Les troupes britanniques stationnées dans la Sarthe sont commandées par le général Borwig, qui a installé son état-major à la Bourse du commerce au Mans. En juin 1940, lors de la bataille de France et de la défaite des Alliés, les soldats britanniques et indiens abandonnent à la hâte leur cantonnement. De nombreux civils prennent alors possession du ravitaillement (nourriture, effets, couvertures, cigarettes, etc) abandonné sur place. En outre, une vague de réfugiés arrive à Mulsanne, fuyant devant l'envahisseur[1].
Le fronstalag no 203
Le les premiers soldats allemands arrivent à Mulsanne. Le Frontstalag numéro 203 de Mulsanne se monte très vite. Destiné à accueillir les prisonniers de guerre dont près de 4 000 soldats français avec de nombreux africains, des soldats des armées britanniques et polonaises également. Il est clôturé avec des fils barbelés d'une hauteur d'environ 4 mètres, des miradors de 5 mètres sont implantés, tous les 50 mètres une sentinelle avec un fusil mitrailleur. La nuit, des phares tournent en permanence.

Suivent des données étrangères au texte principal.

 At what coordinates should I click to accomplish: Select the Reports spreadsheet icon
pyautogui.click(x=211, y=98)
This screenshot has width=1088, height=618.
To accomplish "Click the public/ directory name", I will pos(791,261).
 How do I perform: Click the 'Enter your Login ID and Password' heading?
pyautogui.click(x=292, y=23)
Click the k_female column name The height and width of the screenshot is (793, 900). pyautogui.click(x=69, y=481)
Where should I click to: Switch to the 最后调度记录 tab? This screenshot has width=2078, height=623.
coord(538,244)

Les prisonniers restent un an maximum puis sont expédiés en Allemagne. La nourriture est rare et les conditions de vie sont très difficiles. Les prisonniers de guerre reçoivent leurs matricules à l'arrivée du camp. Ils sont logés par groupe de cinquante dans des baraques de tôles ondulées, avec comme lit, trois kilos de paille changée tous les mois. L'appel se fait deux fois au matin et la nuit, ou, parfois, par surprise au milieu de la journée. Certains prisonniers sont envoyés dans des fermes environnantes pour travailler. Un certain nombre d'entre eux vont réussir à s'échapper grâce à des complicités extérieures. En mai 1941, les soldats partent à pied jusqu'à Arnage, d'où ils sont embarqués par voies ferrées en Allemagne[2].

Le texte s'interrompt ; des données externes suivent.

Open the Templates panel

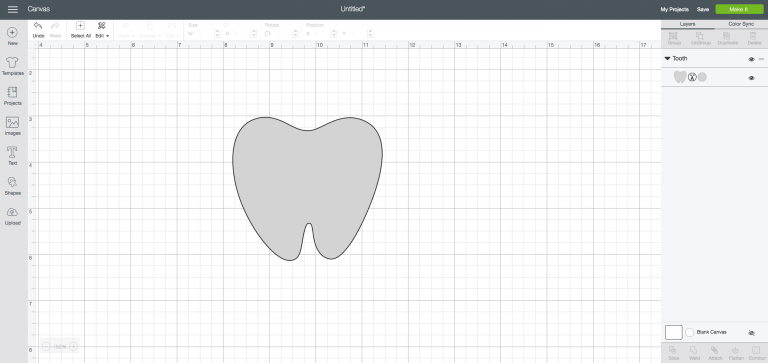click(x=13, y=66)
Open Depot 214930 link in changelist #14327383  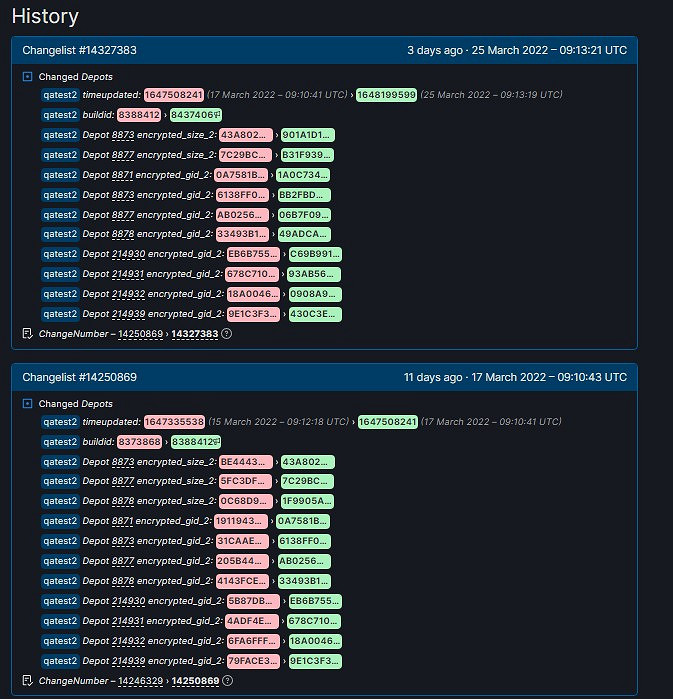click(x=127, y=254)
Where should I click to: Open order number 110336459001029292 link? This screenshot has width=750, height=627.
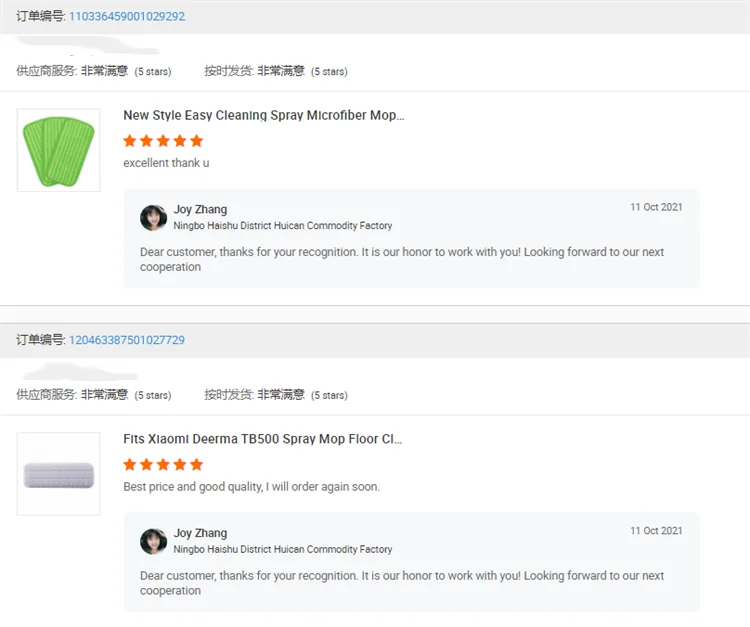(x=126, y=17)
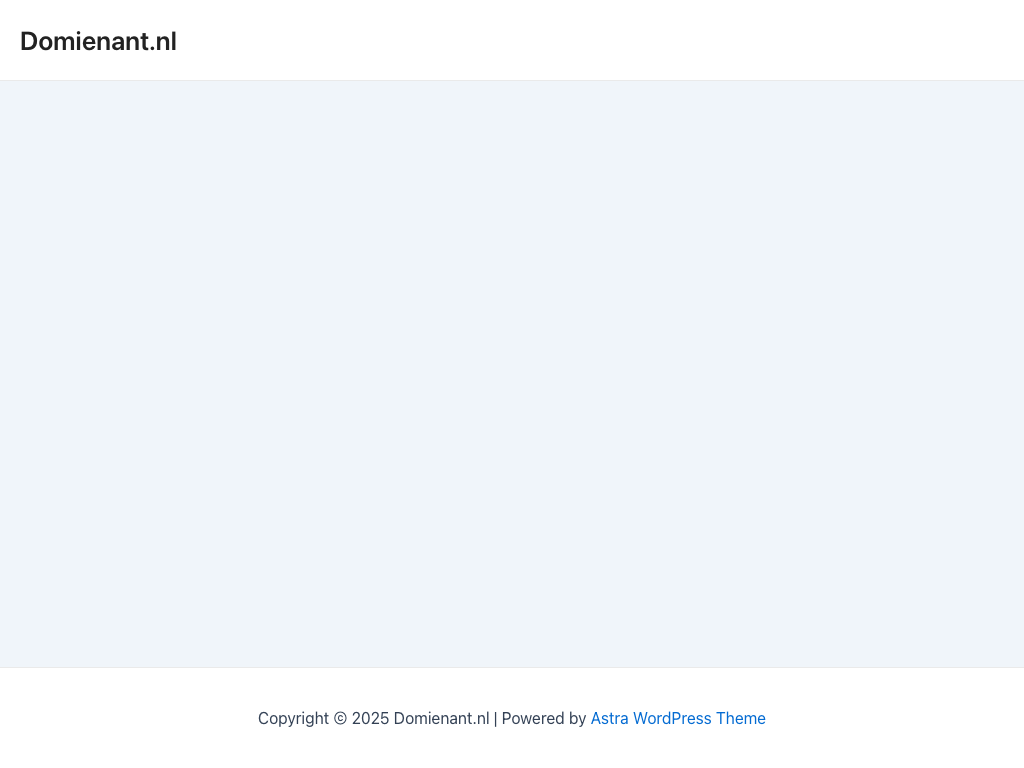Click the Domienant.nl site title
The width and height of the screenshot is (1024, 768).
(x=98, y=42)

Un camp d'internement de nomades
Dès lors, le camp devient une zone d'internement pour Tsiganes. Les nomades n'y sont pas seuls (vagabonds, clochards, voleurs et quelques prisonniers de guerre nord-africains). Le , 370 nomades internés auparavant au camp de la Pierre, près de Coudrecieux arrivent rapidement suivis de nombreux autres, déplacés d'un camp à l'autre. Les internés sont logés dans des baraques de tôles ondulées de forme semi-cylindrique, avec plancher en bois. Ils sont logés dans 35 baraques sur 186 existantes, elles sont surpeuplées. Les conditions sanitaires sont déplorables, l'eau est une denrée rare et précieuse. Les douches ne fonctionnent pas, l'installation sanitaire ayant éclaté durant l'hiver. Le manque d'eau et d'absence d'hygiène corporelle favorisent la propagation des poux et de la vermine. D'une capacité de 1 100 à 1 200 personnes, ce camp regroupe aussi des nomades internés à Montlhéry et à Moisdon-la-Rivière. Le , le camp de Mulsanne est évacué. 717 internés encadrés par 50 gendarmes et 20 gardiens civils quittent Mulsanne par train spécial de la gare d'Arnage en direction du camp de Montreuil-Bellay[3].

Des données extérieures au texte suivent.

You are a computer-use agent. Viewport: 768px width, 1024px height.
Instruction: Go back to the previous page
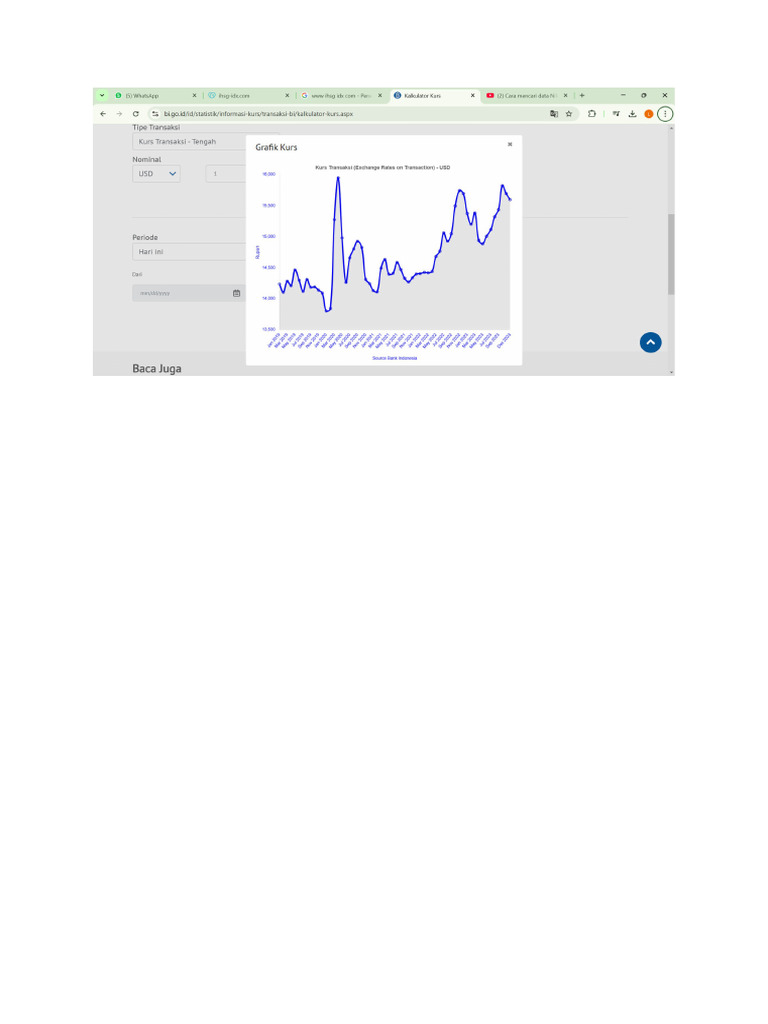103,114
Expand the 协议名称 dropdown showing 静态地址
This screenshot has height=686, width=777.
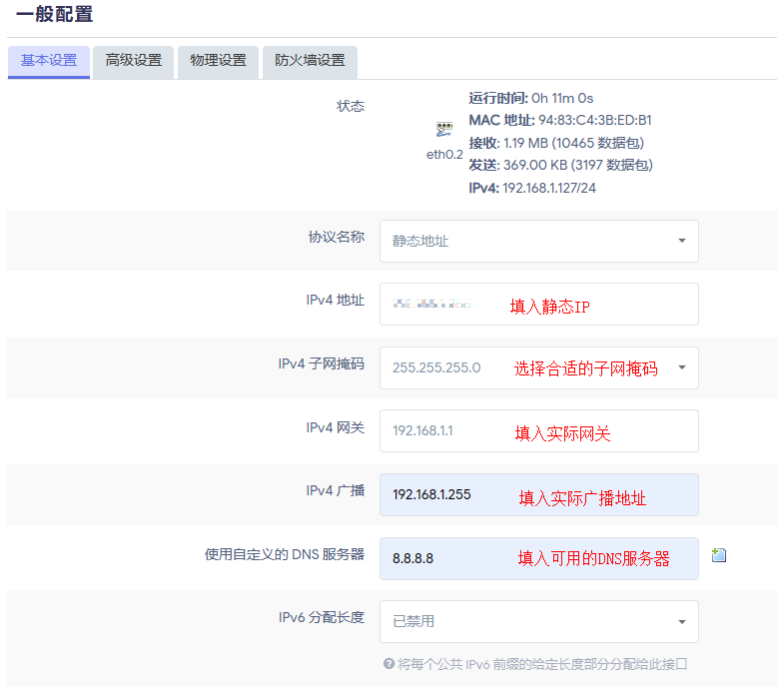tap(538, 241)
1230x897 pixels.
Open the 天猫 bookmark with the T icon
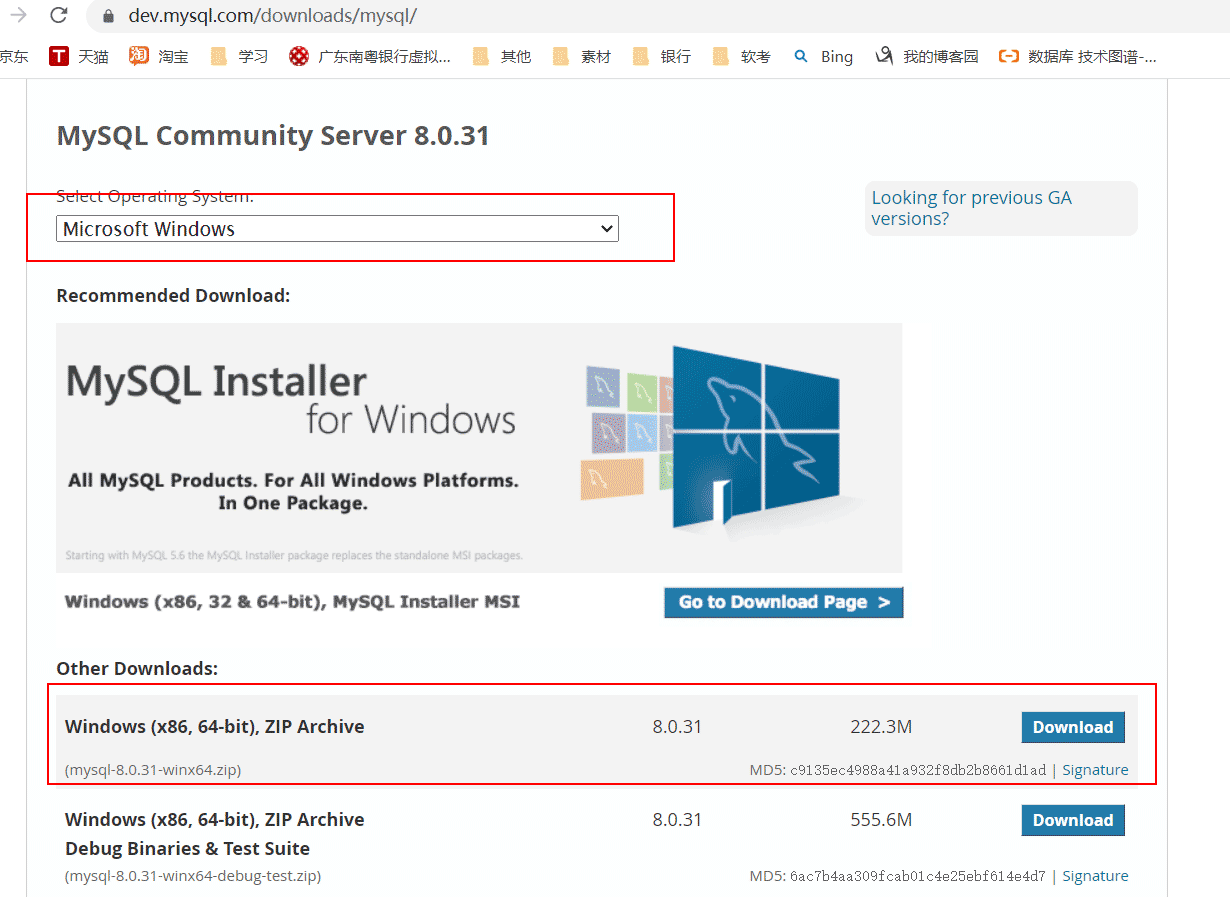(59, 56)
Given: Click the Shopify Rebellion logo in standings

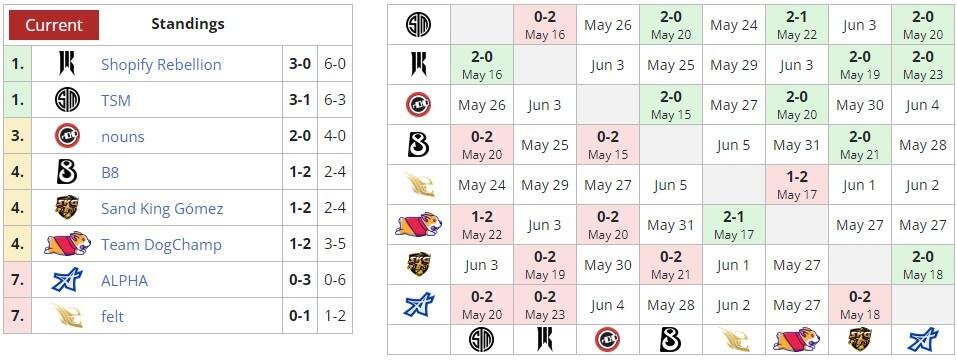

La chapelle de ce camp, administrée par l'abbé Derouin, curé d'Arnage, fut à cette époque dotée d'un haut-relief sculpté par Henri-Émile Rogerol.
Un camp d'internement de Juifs
En , il sert également de camp de transit pour des familles de Juifs raflées en Sarthe et en Mayenne. Ils sont gardés dans le camp de Mulsanne (rafles des 8 au pour les arrestations) avant de partir au Camp de Drancy pour leur dernier voyage vers les camps de la mort (camp d'extermination d'Auschwitz), d'où ils furent déportés surtout par le convoi no 42 du . Il y a là des hommes, des femmes et des enfants. Ils sont dépouillés de tous leurs biens personnels, mis dans des baraquements. 142 juifs dont 45 enfants furent arrêtés dans le département de la Sarthe. Le , Mulsanne est bombardé par les alliés. Juin 1944, après le débarquement, les soldats allemands deviennent plus arrogants, plus dangereux envers la population locale. Puis le camp se vide, il est laissé à la garde de deux soldats Autrichiens qui vont désormais surveiller surtout du matériel[3].
Dépôts no 401, no 402 et no 403 P.G.A (prisonniers de guerre de l'Axe)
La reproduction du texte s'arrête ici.